Stages of our process as a group:
1. Synchronising & Resourcing
2. Meeting the Collective Trauma Landscape
3. Exploring Individual & Collective Conditioning
4. Listening to Ancestral Roots & Voices from the Field
5. Integrating & Restoring
6. Transforming & Meta-learning
Moments of Challenge
- Acknowledging the almost unfathomable vastness of the territory that we entered, which sometimes manifested as a lack of clarity of intention: Can we really be here to heal the trauma of European Colonialism in Africa? Are we here to celebrate the strength and vitality of African culture and the power of resistance? Or to mourn and grieve the pain of colonialism? Or all of this? The topic is so vast, deep and pervasive that a primary challenge was to know where to focus and what is achievable.
- The ongoing realities of the digital divide between Africa and Europe, so that access to our zoom sessions and the Google Drive was too challenging for some African participants.
- Experiencing the painful struggles of discomfort in diversity, and amongst both ‘perpetrators’ and ‘victims’ of atrocities
- Seeing the need for both personal healing and collective trauma integration. Both seem to intertwine, but there is more to learn about how to actively engage in both in these Lab journeys.
- Grappling with the question whether we are, in fact, recreating neo-colonial structures in this Lab. We shifted from a more Western framing and “this is how we do it in Thomas’ field”, (e.g. silent attunements) to a more African way of being. While some participants strongly challenged the initial white western framing (in both this Lab and a parallel online training in collective trauma healing led by Thomas Hübl), our African facilitators write: “The fact that the Pocket Project created a space with the intention to look at this issue, an openness about being influenced by their own European background, and the wish to learn from and collaborate with the African perspectives, made it a process that does not qualify to be described as neo-colonialist. Neo-colonialism has to do with ‘power over’; the Lab process expressed a process of ‘power with’, and the intention to unify, heal and transform.” Nevertheless, the challenges set out by the Facilitation team resulted in a shift in awareness and practice within the Lab process.
- Grappling with the tensions of working with circles within circles by creating smaller constellations for people with shared identities without losing the coherence of the larger circle.
MOMENTS OF GRACE
- WhatsApp allowing for people with digital challenges to participate more fully and for challenging information to be shared.
- The beauty and grace of dancing to music together and feeling the rhythm in our bodies as a mode of coherence and joy in the group.
- Sensing into the extent of history of subjugation between human tribes and cultures, including the Roman Empire colonising the rest of Europe, and allowing for the depth of pain and grief in all of us.
- The depth and grace of ancestry as manifested in particular through Visolela’s sharing, but accessed by many.
- Authentic connection, witnessing and acknowledgement in triads and in the whole group with an increasing compassion for the sharings of all participants.

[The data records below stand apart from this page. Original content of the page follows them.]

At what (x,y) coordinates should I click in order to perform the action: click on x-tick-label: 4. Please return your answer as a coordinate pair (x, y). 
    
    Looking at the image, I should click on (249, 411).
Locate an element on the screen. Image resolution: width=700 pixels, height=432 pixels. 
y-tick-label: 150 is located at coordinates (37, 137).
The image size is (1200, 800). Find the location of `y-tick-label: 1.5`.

- Experiences of synchronicities.
- Pulling together of our group when individuals faced challenges.
INSIGHTS & Capacities developed
- Gaining humility in terms of what was ready to be integrated and what was not. Not seeing success as completion.
- Learning to sit with dissonance.
- Experiencing triads as a source of relatedness, release and integration for participants.

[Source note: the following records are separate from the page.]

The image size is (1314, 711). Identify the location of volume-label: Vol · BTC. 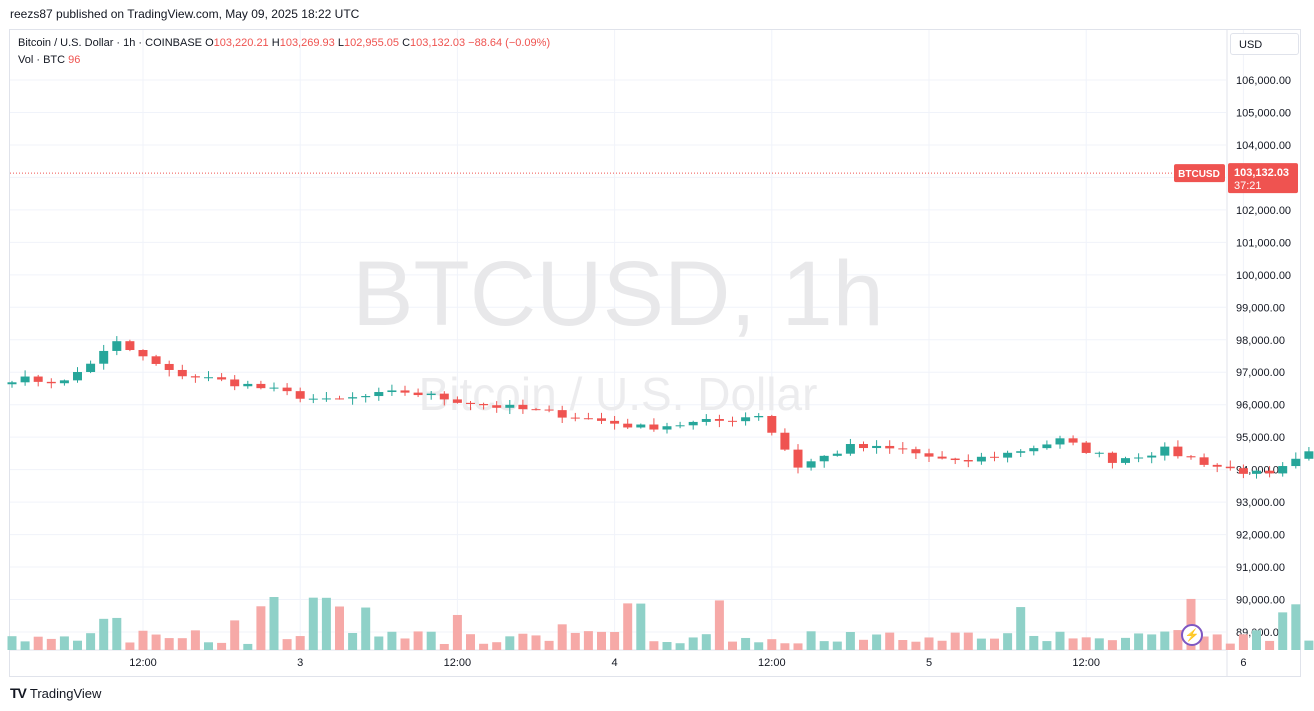
(42, 60).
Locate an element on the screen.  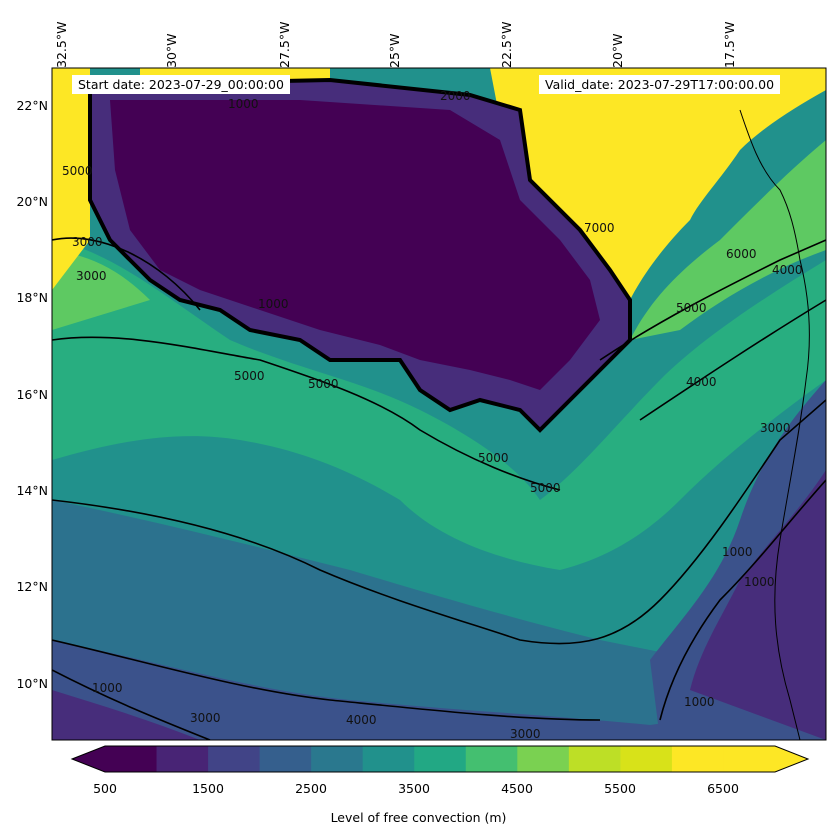
lon-label: 20°W is located at coordinates (618, 50).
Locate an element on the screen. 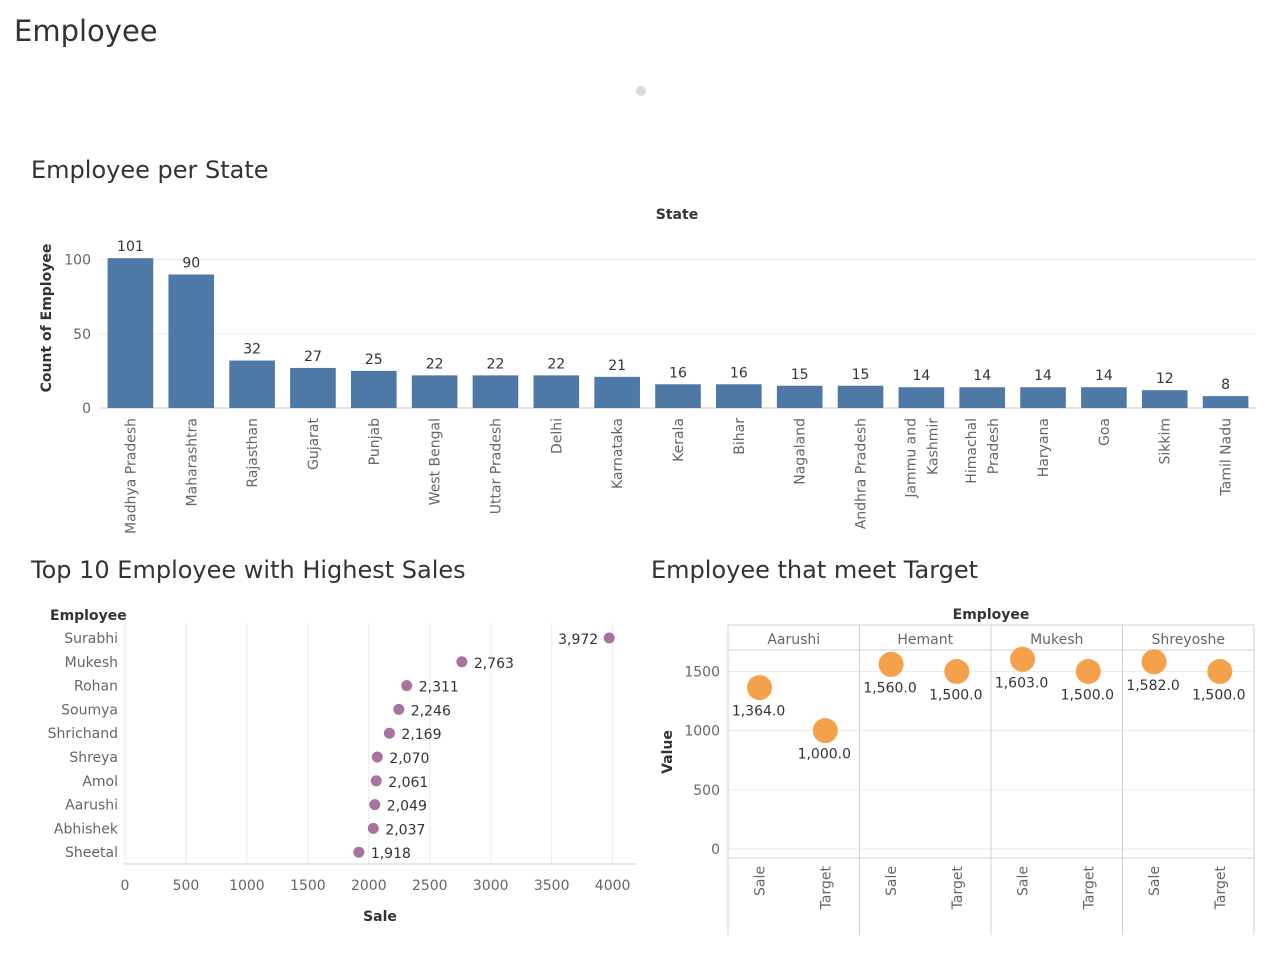 The height and width of the screenshot is (959, 1279). sale-value-label: 2,049 is located at coordinates (407, 807).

- Living the differences between African and European societies, from the digital divide, the strength of connection to the land, to the relatedness within the extended family system and ancestry. When we work with diversity we need to deeply acknowledge the contrasting contexts in which people live.
- Going through a rich and dynamic journey together. We could only plan so much, but the actual process was dictating what needed to happen next. The facilitation needed to be responsive to what was emerging and unfolding.
- Celebrating where we have reached, and knowing that the process is still unfolding and we need to continue the journey. We need much more of this work – it is very long term. In Canada, mass graves of indigenous children have recently been discovered. Colonialism is not in the past. It is very much alive in the present.